Honest Eco’s Squid Kids camp returns with outdoor adventures, boat days
Squid Kids is back in Key West June 15-19, with two boat days, rotating drop-offs and a $485 price for ages 7 to 12.

Honest Eco’s Squid Kids Summer Camp is returning to Key West for a third year, giving families a free-range, outdoor-heavy option when school is out from June 15 through June 19, 2026. The Monday-through-Friday camp runs from 9 a.m. to 3 p.m. and costs $485 per child.
The camp is designed for children ages 7 to 12 and is built around a simple idea: keep kids outside, keep them moving and give them room to explore. Honest Eco describes Squid Kids as a chance to step away from over-structured playtime and into a day shaped by nature, small groups and a supportive crew. In practice, that means a mix of land-, sea- and boat-based activities instead of a fixed schedule inside one building.
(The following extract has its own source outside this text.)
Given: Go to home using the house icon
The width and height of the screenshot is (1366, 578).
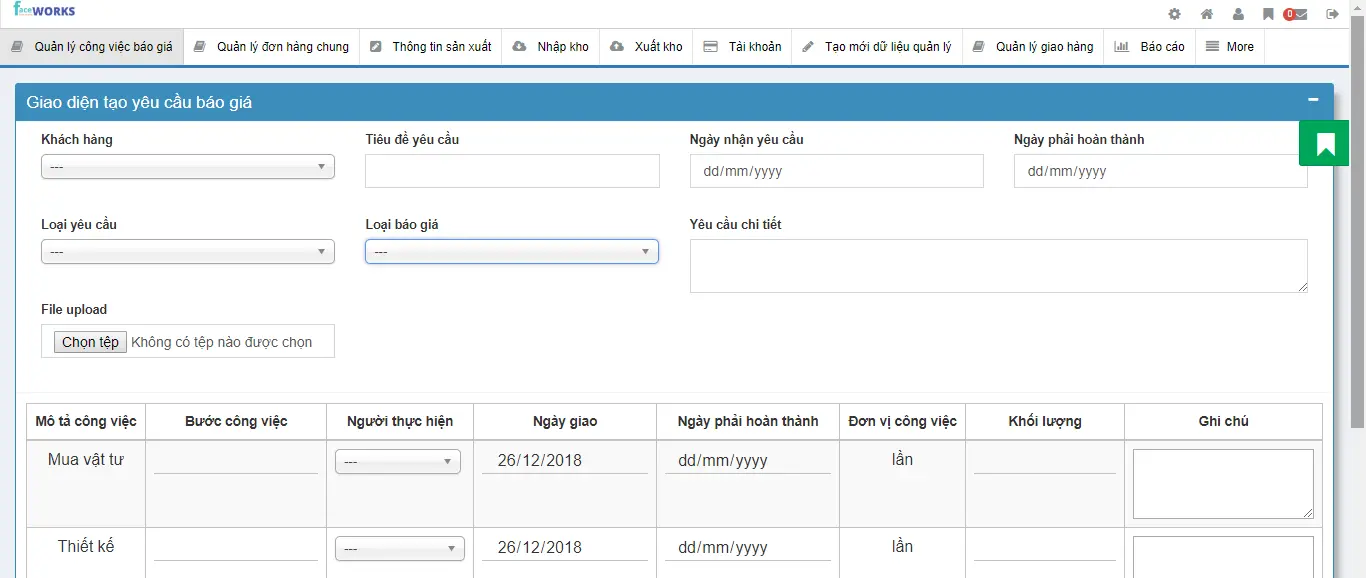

Two of the biggest draws are boat days aboard Honest Eco catamarans, where campers will snorkel, kayak and island-hop. Other days may include building forts in the sand, inventing games, making art, playing in local parks and spending time in the island landscape that surrounds Key West. The company says the daily schedule rotates through different locations, with drop-off points varying by day and emailed to families one week in advance.
Honest Eco says the camp includes organic snacks, a hydration station and water, details that help separate it from a typical day camp logistics sheet. The operation is based at Key West Bight Marina and is tied to the company’s broader eco-tour business, which it says was created by biologists and focuses on the Key West ecosystem and the Key West National Wildlife Refuge. Its tour lineup includes dolphin watching, guided snorkeling, kayaking and sunset sails, and it describes its signature Squid catamaran as 37 feet long.

For Monroe County parents comparing summer-childcare options, the county also runs School Break Camps in the Upper Keys, Middle Keys and Lower Keys for children ages 6 to 12. Those programs are held at Plantation Key Community Center, Big Pine Key Community Park and Bernstein Park. Honest Eco’s camp fills a different lane: less recreation center, more island immersion, with water, wildlife and open-ended play as the main attractions.
That distinction matters in a county where childcare remains a financial strain for working families and a difficult market for providers. In the Florida Keys, where tourism operators often serve residents as well as visitors, Squid Kids offers a summer option that doubles as environmental education and day care, with the local landscape itself doing much of the work.